| 练习任务 1 |
请将自定义DiT代码示例中从"self.patch_size = patch_size"到"self.hidden_size, kernel_size=patch_size, stride=patch_size)"的这一段原样重新给出。
| 练习任务 2 |
在自定义DiT代码示例中，self.hidden_size 是如何计算得出的？
| 练习任务 3 |
请接着自定义DiT代码示例的最后一行往下续写。

| 待审阅文本 |
□ □ □

参考WanVideo的模型结构,自行实现一个自定义的DiT结构如下:

新建 ``mindspeed_mm/models/predictor/dits/custom_dit.py``

.. code:: python

    from typing import Tuple, Dict, Union
    import math

    from einops import rearrange
    import torch
    from torch import nn
    from diffusers.models.attention import FeedForward
    from diffusers.models.transformers.transformer_wan import (
        WanRotaryPosEmbed,
        WanTimeTextImageEmbedding,
        WanAttention,
        WanAttnProcessor
    )
    from mindspeed_mm.models.common.module import MultiModalModule


    class CustomDiT(MultiModalModule):
        def __init__(
            self,
            num_layers: int = 40,
            num_heads: int = 40,
            head_dim: int = 128,
            patch_size: Tuple[int, ...] = (1, 2, 2),
            in_channels: int = 16,
            out_channels: int = 16,
            text_dim: int = 4096,
            freq_dim: int = 256,
            ffn_dim: int = 13824,
            rope_max_seq_len: int = 1024,
            **kwargs
        ) -> None:
            super().__init__(config=None)
            self.patch_size = patch_size
            self.hidden_size = num_heads * head_dim
            out_channels = out_channels or in_channels

            # 1. Patch & position embedding
            self.rope = WanRotaryPosEmbed(head_dim, patch_size, rope_max_seq_len)
            self.patch_embedding = nn.Conv3d(in_channels, self.hidden_size, kernel_size=patch_size, stride=patch_size)

            # 2. Condition embeddings
            self.condition_embedder = WanTimeTextImageEmbedding(
                dim=self.hidden_size,
                time_freq_dim=freq_dim,
                time_proj_dim=self.hidden_size * 6,
                text_embed_dim=text_dim,
            )

□ □ □

| 提取记录 |
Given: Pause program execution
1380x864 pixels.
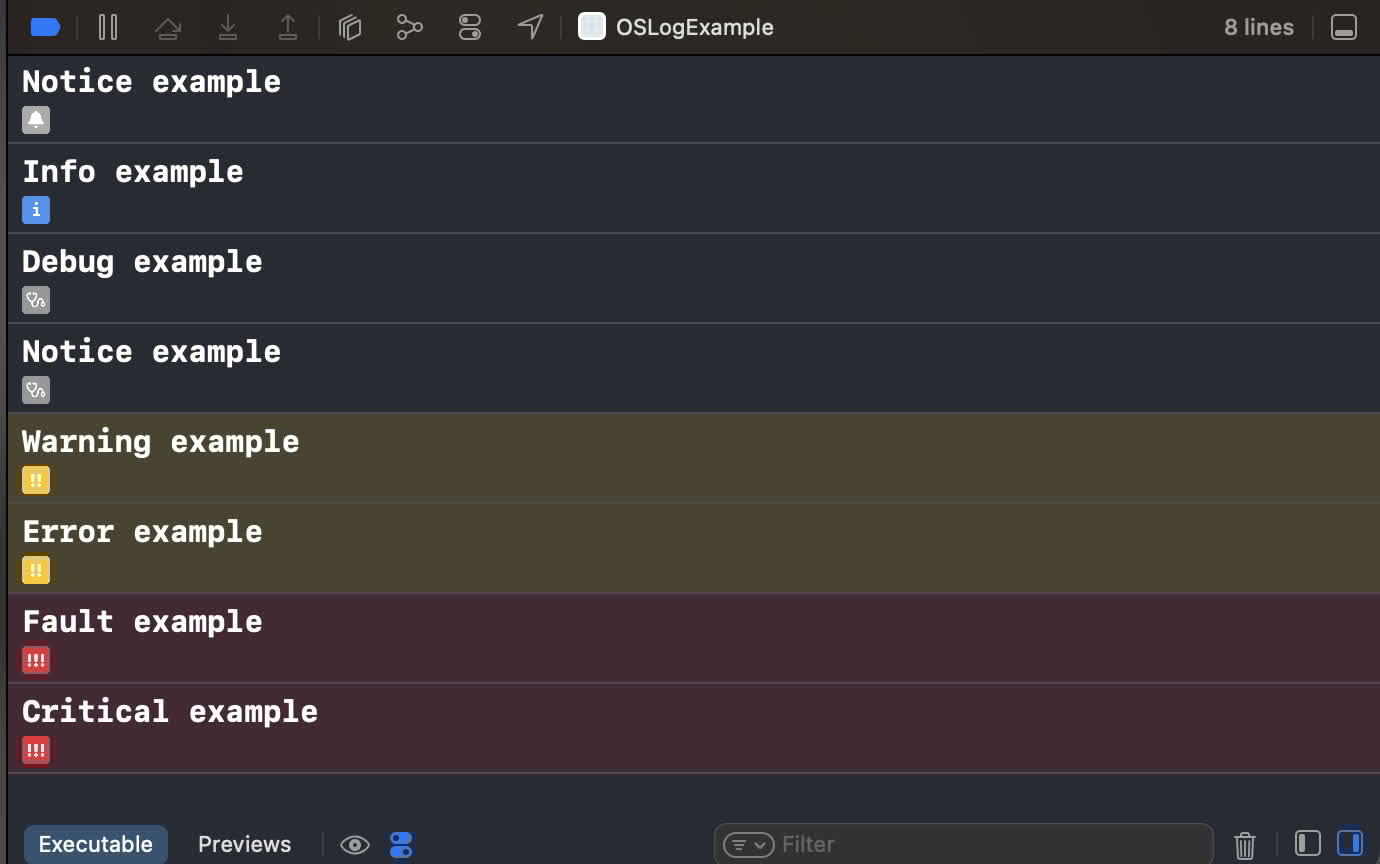Looking at the screenshot, I should click(108, 27).

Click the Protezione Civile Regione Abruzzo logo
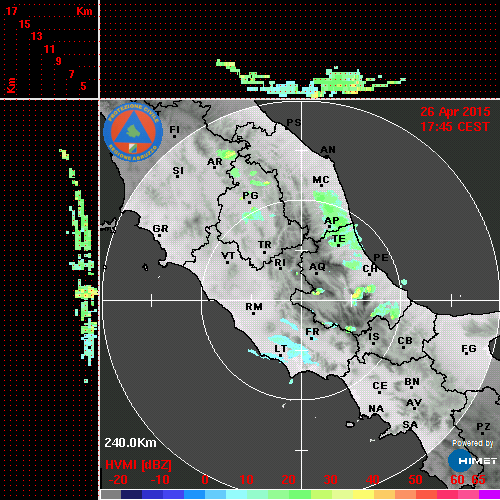pyautogui.click(x=133, y=132)
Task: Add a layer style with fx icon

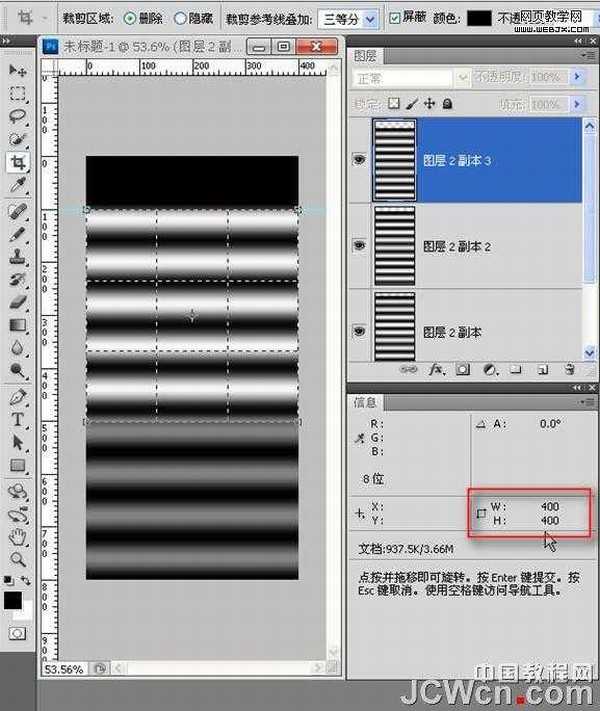Action: tap(436, 369)
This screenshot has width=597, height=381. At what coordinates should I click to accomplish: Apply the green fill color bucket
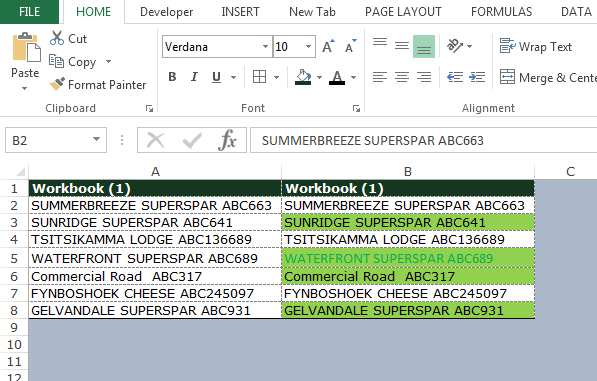point(303,77)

□ □ □

| 任务答案 1 |
self.patch_size = patch_size
            self.hidden_size = num_heads * head_dim
            out_channels = out_channels or in_channels

            # 1. Patch & position embedding
            self.rope = WanRotaryPosEmbed(head_dim, patch_size, rope_max_seq_len)
            self.patch_embedding = nn.Conv3d(in_channels, self.hidden_size, kernel_size=patch_size, stride=patch_size)

| 任务答案 2 |
self.hidden_size 等于 num_heads 乘以 head_dim。

| 任务答案 3 |
            # 3. DiT blocks
            self.blocks = nn.ModuleList(
                [
                    CustomDiTBlock(
                        hidden_size=self.hidden_size,
                        num_heads=num_heads,
                        head_dim=head_dim,
                        ffn_dim=ffn_dim,
                        
                    )
                    for _ in range(num_layers)
                ]
            )

            # 4. Output norm & projection
            self.norm_out = nn.LayerNorm(self.hidden_size, elementwise_affine=False)
            self.proj_out = nn.Linear(self.hidden_size, out_channels * math.prod(patch_size))
            self.scale_shift_table = nn.Parameter(torch.randn(1, 2, self.hidden_size) / self.hidden_size ** 0.5)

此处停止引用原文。